Starting from E-MapReduce (EMR) V3.30, JindoFS provides tiered storage. Use tiered storage commands to move data between local disks and OSS storage classes to balance access speed against storage cost.
All tiered storage commands are asynchronous — they submit a task and return immediately. To monitor progress or wait for completion, use the Status command.
Prerequisites
-
EMR cluster version V3.30 or later
Storage classes
OSS provides three storage classes. Choose a class based on how frequently data is accessed:
| Storage class | Access speed | Cost | Best for |
|---|---|---|---|
| Standard | Fastest | Highest | Hot data accessed frequently |
| Infrequent Access (IA) | Fast | Lower | Warm data accessed less than once a month |
| Archive | Requires restore (up to 1 day) | Lowest | Cold data accessed rarely |
For more information about OSS storage classes, see Overview.
Storage class transitions
| From | To | Command |
|---|---|---|
| Local disk | OSS Standard | uncache |
| Local disk | OSS IA | archive -i |
| Local disk | OSS Archive | archive -a |
| OSS Archive | OSS Standard | unarchive |
| OSS Archive | OSS IA | unarchive -i |
| OSS Archive | Temporarily readable | unarchive -o |
| OSS Standard | Local disk | cache |
Commands
Cache
Back up data at a path to local disks. After caching, reads are served from local disks instead of OSS.

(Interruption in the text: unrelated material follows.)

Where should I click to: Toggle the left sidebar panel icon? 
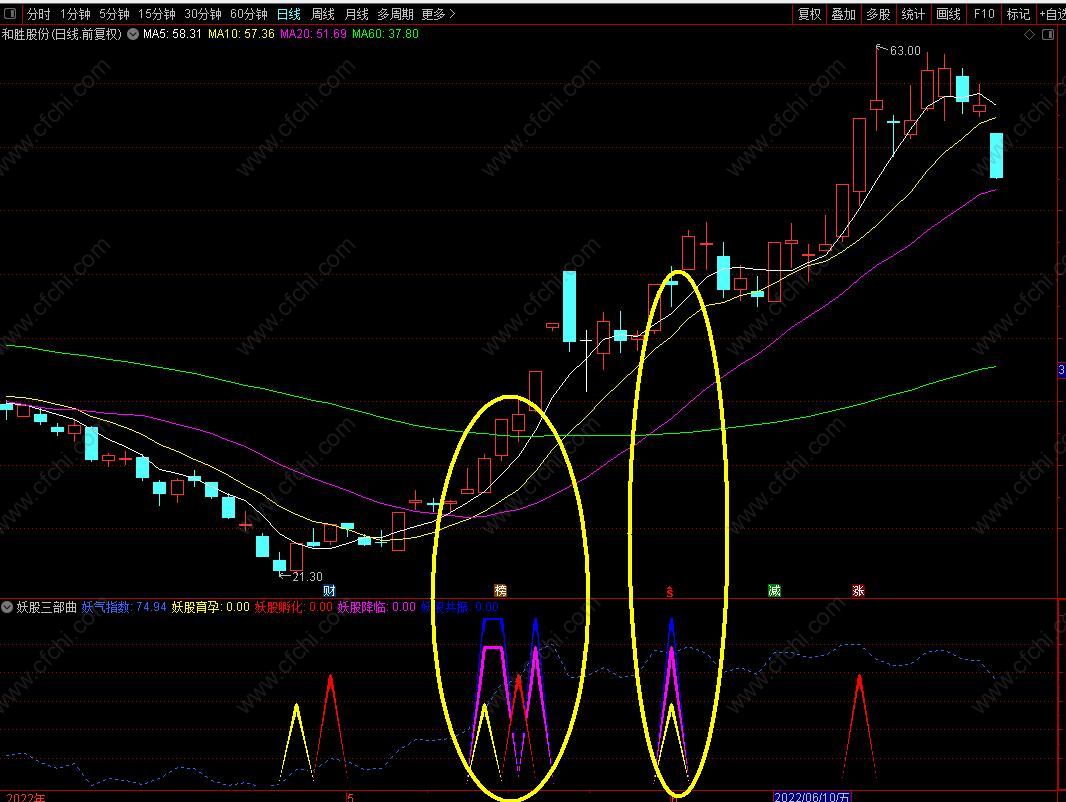[9, 15]
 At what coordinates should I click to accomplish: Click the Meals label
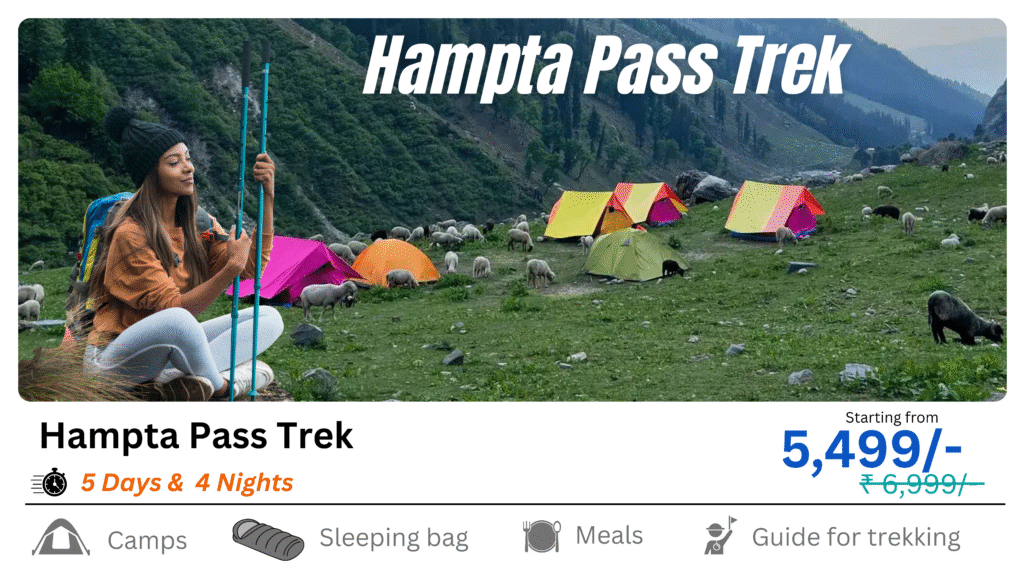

jindo jfs -cache -p <path>
| Option | Description |
|---|---|
-p |
Pin local data so it is not evicted based on disk usage |
Uncache
Remove the local disk backup for a path. Data is retained only in OSS Standard storage.
jindo jfs -uncache <path>
Archive
Move data off local disks and into OSS Infrequent Access (IA) or Archive storage. The local disk backup is deleted after the data is moved.
jindo jfs -archive -i|-a <path>
| Option | Target storage class |
|---|---|
-i |
Infrequent Access (IA) |
-a |
Archive |
Unarchive
Convert data from Archive storage to a more accessible storage class, or temporarily restore it for reading.
jindo jfs -unarchive [-i|-o] <path>
| Option | Target storage class | Notes |
|---|---|---|
| *(none)* | Standard | Default behavior |
-i |
Infrequent Access (IA) | |
-o |
Temporarily readable | Data becomes readable within one day; not a permanent storage class change |
Status
View the progress of a tiered storage task.
jindo jfs -status [-detail|-sync] <path>
| Option | Behavior |
|---|---|
| *(none)* | Show the number of files targeted for tiered storage in the directory and the data to which tiered storage has been applied |
-detail |
Show per-file storage progress |
-sync |
Block until the tiered storage task completes, then exit |
Because all tiered storage commands are asynchronous, use -sync in scripts that must wait for a task to finish before proceeding — for example, archive data and then validate the result.
ls2
View the storage class of files at a path. The ls2 command extends the standard Hadoop ls command with a storage class column.
hadoop fs -ls2 <path>
Example output:
drwxrwxrwx - - 0 2020-06-05 04:27 oss://xxxx/warehouse
-rw-rw-rw- 1 Archive 1484 2020-09-23 16:40 oss://xxxx/wikipedia_data.csv
-rw-rw-rw- 1 Standard 1676 2020-06-07 20:04 oss://xxxx/wikipedia_data.json
The third column shows the storage class of each file. Possible values: Standard, Archive.
Get help
Run the following command to view help information for tiered storage commands:
jindo jfs -help archive